What a novel sensation! I had no troubles breathing whatsoever! I lay in bed, drawing one deep breath after the other. My lungs, so long restricted, expanded fully and the joy of sucking in air through my nose and expelling a full breath without wheezing through the second half of it brought tears to my eyes. I had to sit up and try breathing, just to see if laying-down breathing was a fluke. Still no racing heart, still no steel bands around my ribs, still no cramps as I flexed my leg and feet muscles.

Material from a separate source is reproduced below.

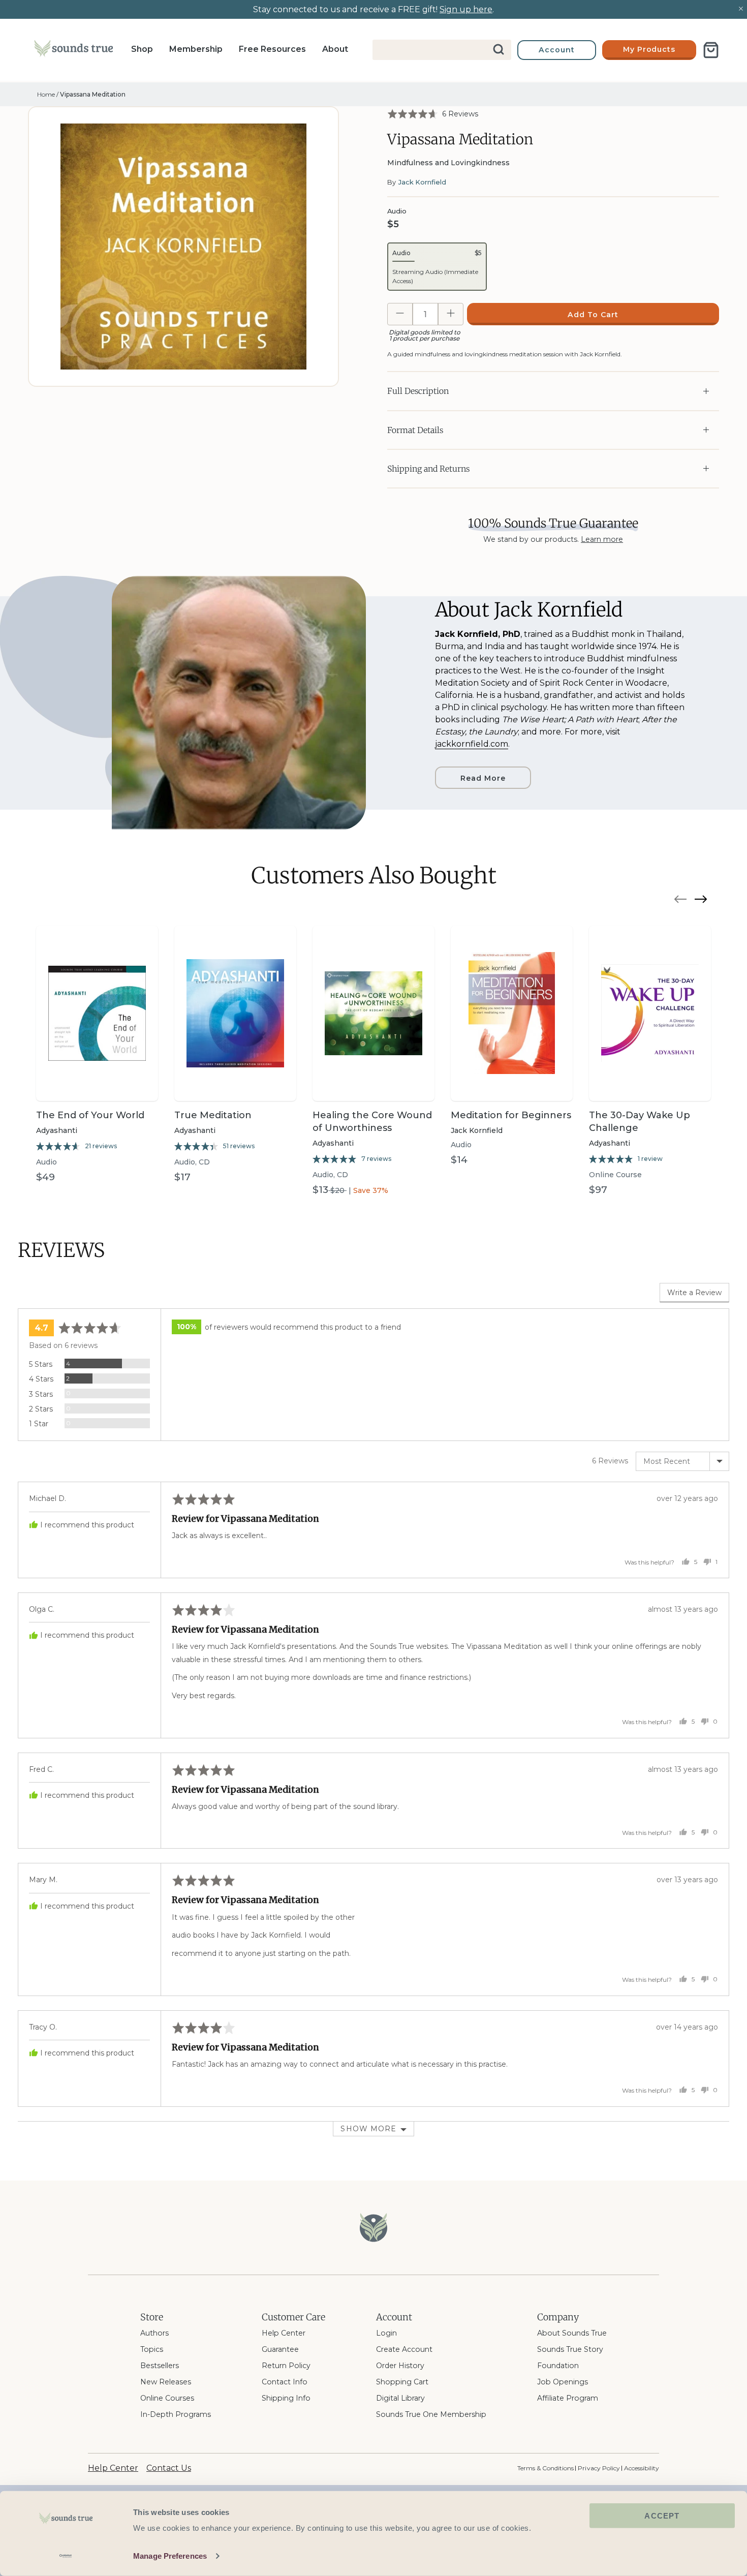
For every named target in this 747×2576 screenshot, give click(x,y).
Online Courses (167, 2398)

I knew the mold in my room was creating problems for me – in no way can inhaling mold spores be considered a healthy human activity. I had no idea how pervasive the problem was until I spent a night NOT breathing in alien organisms. I cried from relief at not having to face another day, struggling for breath and blowing my nose. Another listless day, unable to do much more than amble around the house because I would get too winded if I so much as walked The Street. I could not have rejoiced more had it been Christmas Morning, and Santa himself was parked on my bed, ready to grant my every wish.
Unfortunately the relief was short-lived. I am back to taking Benadryl in the morning and at night. But, at least I have Benadryl to take, and with it, I can at least make it through a teaching session or an outing. Can you see that I am a glass-half-full kind of girl?
Parting shot: as Lavender was leaving, she reminded me to drink more hot water. That’s it! I can’t take the hot water advice anymore! I told her, not quite facetiously, that so many people have told me to drink more hot water that I vowed the next person that gave me that advice would find themselves boiled in hot water!
Of course, I would never boil Lavender in hot water. She is far too sweet a person for such treatment. Besides, she would not fit in my kettle.